MÉLANIE NOËL melanie.noel@latribune.qc.ca

C’est une histoire de guerre. D’un pays qu’elles ne voulaient pas quitter. Encore moins sans ceux qu’elles aiment. Elles l’ont fait pour les enfants, pour éviter qu’ils vivent des traumatismes inguérissables. Ou pire encore. Grâce à un lien d’amitié et à toute une communauté qui s’est mobilisée, elles s’installent tranquillement en terre d’accueil, à Sherbrooke. C’est l’histoire de Liudmila et Kseniia.

Liudmila s’est fait réveiller le 24 février par un grand vacarme dans son immeuble à condos de la ville de Vinnitsia, située au sud-ouest de Kyiv. « On a regardé dehors et on a vu tous nos voisins qui remplissaient leur voiture. Femmes, enfants et quelques valises, ils quittaient la ville à la suite des premiers bombardements », explique la maman de Mariia, 1 an, et épouse de Maksym, un ingénieur mécanique de 39 ans.

« Nous n’avions pas de voiture, alors nous sommes restés à la maison. Aussi, on ne voulait pas partir, c’était chez nous, on avait nos emplois, nos vies étaient là. On ne réalisait pas encore l’ampleur de la situation », ajoute la femme de 39 ans qui est agroéconomiste.

À Sherbrooke, son amie d’adolescence établie au Québec depuis une vingtaine d’années est très inquiète. Depuis le début de la révolution en 2014, Tetyana suit les nouvelles, soirs et matins, pour savoir ce qui se passe dans son pays natal.

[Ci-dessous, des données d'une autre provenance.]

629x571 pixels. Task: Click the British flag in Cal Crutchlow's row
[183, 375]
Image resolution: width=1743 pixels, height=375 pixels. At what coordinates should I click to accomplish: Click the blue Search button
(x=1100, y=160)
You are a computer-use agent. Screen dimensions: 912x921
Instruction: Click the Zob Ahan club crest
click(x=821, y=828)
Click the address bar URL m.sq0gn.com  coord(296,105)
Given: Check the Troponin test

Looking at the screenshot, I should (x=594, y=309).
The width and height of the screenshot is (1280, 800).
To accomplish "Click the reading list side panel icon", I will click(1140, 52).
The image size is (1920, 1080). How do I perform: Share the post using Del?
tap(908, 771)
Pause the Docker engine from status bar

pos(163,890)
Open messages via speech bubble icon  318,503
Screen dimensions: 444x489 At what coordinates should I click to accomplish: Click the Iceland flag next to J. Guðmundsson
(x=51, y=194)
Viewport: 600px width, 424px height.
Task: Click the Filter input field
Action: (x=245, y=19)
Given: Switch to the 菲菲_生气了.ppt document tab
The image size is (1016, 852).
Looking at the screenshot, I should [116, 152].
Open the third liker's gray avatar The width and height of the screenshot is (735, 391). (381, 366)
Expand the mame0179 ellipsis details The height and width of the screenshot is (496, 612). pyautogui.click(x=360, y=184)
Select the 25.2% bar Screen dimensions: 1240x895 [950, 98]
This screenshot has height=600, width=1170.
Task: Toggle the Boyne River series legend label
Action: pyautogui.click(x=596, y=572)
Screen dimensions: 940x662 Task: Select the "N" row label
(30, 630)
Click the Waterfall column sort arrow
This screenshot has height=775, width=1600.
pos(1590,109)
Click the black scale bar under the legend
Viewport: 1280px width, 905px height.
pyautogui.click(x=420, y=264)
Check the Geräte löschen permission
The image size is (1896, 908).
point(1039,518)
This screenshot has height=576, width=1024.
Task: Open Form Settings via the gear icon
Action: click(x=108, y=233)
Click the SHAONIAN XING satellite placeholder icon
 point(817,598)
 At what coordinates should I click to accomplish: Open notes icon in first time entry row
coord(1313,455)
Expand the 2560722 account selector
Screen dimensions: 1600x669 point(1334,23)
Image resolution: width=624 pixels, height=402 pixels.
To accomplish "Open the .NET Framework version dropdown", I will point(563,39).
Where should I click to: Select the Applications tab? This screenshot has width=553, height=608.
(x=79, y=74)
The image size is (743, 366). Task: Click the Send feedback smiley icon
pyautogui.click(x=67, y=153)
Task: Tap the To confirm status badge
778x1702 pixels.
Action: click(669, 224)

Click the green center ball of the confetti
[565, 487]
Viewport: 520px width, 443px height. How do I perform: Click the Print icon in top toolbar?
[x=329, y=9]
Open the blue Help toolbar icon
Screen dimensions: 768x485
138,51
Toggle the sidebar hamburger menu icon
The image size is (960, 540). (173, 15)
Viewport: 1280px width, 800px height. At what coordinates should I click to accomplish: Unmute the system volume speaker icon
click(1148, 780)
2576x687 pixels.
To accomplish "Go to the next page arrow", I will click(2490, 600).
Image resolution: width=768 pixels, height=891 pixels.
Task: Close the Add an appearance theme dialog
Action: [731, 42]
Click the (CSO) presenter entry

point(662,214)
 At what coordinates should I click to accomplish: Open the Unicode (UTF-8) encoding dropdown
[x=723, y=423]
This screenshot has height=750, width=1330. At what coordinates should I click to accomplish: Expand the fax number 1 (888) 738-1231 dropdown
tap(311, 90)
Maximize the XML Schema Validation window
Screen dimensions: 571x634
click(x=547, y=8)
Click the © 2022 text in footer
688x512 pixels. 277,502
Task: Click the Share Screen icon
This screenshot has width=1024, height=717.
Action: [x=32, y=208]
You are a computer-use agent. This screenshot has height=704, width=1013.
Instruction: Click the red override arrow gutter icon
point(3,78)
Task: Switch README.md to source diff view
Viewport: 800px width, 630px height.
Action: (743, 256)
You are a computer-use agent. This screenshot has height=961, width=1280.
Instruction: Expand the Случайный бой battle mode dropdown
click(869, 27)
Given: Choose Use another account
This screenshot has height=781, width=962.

Quand la menace russe s’intensifie dans les jours précédents l’invasion, elle suit l’avancement des troupes en direct à distance. « Quand j’ai vu le 24 février que les bases militaires de ma ville avaient été bombardées, j’ai contacté mon amie », explique celle qui, comme tous les Ukrainiens vivant à l’étranger, ressent une grande impuissance.

Plusieurs fois, jours et nuits,

Tetyana appelle son amie en Urkraine pour la convaincre de quitter le pays pour se mettre en sécurité. « Il n’était pas question qu’elle parte sans son mari. Elle a été très claire », explique Tetyana, qui est venue vivre au Québec après avoir épousé un Sherbrookois il y a 21 ans.

Une loi interdit aux hommes de 18 à 60 ans de quitter l’ukraine et même si Maksym avait un billet militaire, depuis 2018, certifiant qu’il n’était pas apte au combat, les autorités refusaient qu’il parte avec sa famille.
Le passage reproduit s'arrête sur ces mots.